Document passage

────────────────

Helltaker (Review)

Source: Free
Price: Free, but the artbook has a pancake recipe, is £7.19, and if you like the game, buy it, let the dev know you liked it!
Where To Get It: Steam

Mmm, I do love me a sliding puzzle where I hit things. And I love me some demon gals. And I love the wooing thereof. So… That’s the major points of the review done with, let’s wrap it up, take it home, and-

Damn right!

Wait, you want me to say more? Ugh, fiiiiine… Okay, so… Helltaker is a game in which you, an incredibly macho (to the point of parody) protagonist, goes down to hell to get him a demon harem. Skeletons will bar your way. Block puzzles with one solution, and a perfectly fitting turn limit will haunt you. And saying the wrong thing to a demon girl will result in a bad end. But you are undeterred, because, as the protagonist states above, “When demon girls are involved, no price is high enough.”

────────────────

(Word and element pointing entries)

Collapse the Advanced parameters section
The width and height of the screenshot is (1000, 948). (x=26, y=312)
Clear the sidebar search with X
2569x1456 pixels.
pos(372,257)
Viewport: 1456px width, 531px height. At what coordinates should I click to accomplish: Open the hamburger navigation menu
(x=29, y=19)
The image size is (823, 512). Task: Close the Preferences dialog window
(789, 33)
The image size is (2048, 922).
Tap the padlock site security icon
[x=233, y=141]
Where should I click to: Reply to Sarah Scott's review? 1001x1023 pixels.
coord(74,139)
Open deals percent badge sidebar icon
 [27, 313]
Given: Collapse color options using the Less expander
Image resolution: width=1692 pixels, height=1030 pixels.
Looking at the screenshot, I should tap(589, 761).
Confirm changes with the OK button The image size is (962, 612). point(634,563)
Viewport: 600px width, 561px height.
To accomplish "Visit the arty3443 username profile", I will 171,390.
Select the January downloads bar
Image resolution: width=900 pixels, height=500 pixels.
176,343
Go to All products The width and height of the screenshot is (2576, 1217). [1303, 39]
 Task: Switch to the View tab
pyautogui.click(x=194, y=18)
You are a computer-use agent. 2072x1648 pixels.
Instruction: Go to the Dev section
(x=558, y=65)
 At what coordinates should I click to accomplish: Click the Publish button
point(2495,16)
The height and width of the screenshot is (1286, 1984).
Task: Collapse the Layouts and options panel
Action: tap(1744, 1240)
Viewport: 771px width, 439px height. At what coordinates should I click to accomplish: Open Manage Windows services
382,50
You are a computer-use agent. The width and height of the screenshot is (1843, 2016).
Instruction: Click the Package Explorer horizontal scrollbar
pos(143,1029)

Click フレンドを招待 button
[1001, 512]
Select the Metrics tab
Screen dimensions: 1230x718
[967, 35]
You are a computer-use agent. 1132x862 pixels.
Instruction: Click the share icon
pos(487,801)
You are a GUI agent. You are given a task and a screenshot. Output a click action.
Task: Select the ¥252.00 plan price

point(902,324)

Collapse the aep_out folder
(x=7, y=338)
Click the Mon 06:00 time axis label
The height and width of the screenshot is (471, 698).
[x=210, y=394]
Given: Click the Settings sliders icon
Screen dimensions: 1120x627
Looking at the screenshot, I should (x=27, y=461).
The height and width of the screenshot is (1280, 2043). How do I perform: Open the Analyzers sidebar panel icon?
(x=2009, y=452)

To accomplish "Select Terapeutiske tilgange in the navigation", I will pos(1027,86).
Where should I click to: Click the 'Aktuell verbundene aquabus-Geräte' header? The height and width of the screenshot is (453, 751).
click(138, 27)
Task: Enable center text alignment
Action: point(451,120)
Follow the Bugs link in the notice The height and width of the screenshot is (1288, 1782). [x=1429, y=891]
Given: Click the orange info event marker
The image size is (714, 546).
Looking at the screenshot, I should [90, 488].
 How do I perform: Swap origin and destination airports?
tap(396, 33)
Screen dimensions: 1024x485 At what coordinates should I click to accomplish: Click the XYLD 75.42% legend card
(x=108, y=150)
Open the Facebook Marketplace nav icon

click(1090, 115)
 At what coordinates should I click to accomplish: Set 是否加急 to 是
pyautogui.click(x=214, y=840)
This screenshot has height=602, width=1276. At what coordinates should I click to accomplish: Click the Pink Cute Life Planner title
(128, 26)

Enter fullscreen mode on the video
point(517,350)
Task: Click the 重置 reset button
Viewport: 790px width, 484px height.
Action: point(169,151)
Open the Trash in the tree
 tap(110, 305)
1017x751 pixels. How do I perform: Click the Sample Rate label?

────────────────

Problems to work on
a - From the Helltaker review, output everything from "Helltaker (Review)" down to "Damn right!".
b - Why is the protagonist undeterred by the skeletons, puzzles and bad ends, according to the Helltaker review?
c - Resume the Helltaker review after its last sentence.

Answer list
a -
Helltaker (Review)

Source: Free
Price: Free, but the artbook has a pancake recipe, is £7.19, and if you like the game, buy it, let the dev know you liked it!
Where To Get It: Steam

Mmm, I do love me a sliding puzzle where I hit things. And I love me some demon gals. And I love the wooing thereof. So… That’s the major points of the review done with, let’s wrap it up, take it home, and-

Damn right!

b - He is undeterred because, as the protagonist himself says, "When demon girls are involved, no price is high enough."

c -
Oh, and a multi-stage bossfight. I probably should have mentioned that.

HSSSSSSS!!!!

Anyway, it’s a puzzle game, it’s short, it’s free, and damn, does it have a good aesthetic. I love me some good inks. I love me some cartoonish, consistent visuals. And I love me a clear UX. It has all these things. So I never felt that much frustration with it, even with the normally despised Multi-stage rhythm boss fight (HISSSS!)

Don’t worry, it has a skip button. But doing them gets you cheevos.

And I liked the writing too, short as it is. You could be forgiven for thinking the entirety of the writing is “Short conversation, two choices, one is a bad end where you restart the puzzle”, but there’s also a little bit if you happen to ask the demon girls for advice. Including a secret ending (This is where the CW of suicide mention comes in, as one advice conversation has the choice of “Kill both of them” and “Kill yourself.” Only CW worthy ending that I know in the game, however)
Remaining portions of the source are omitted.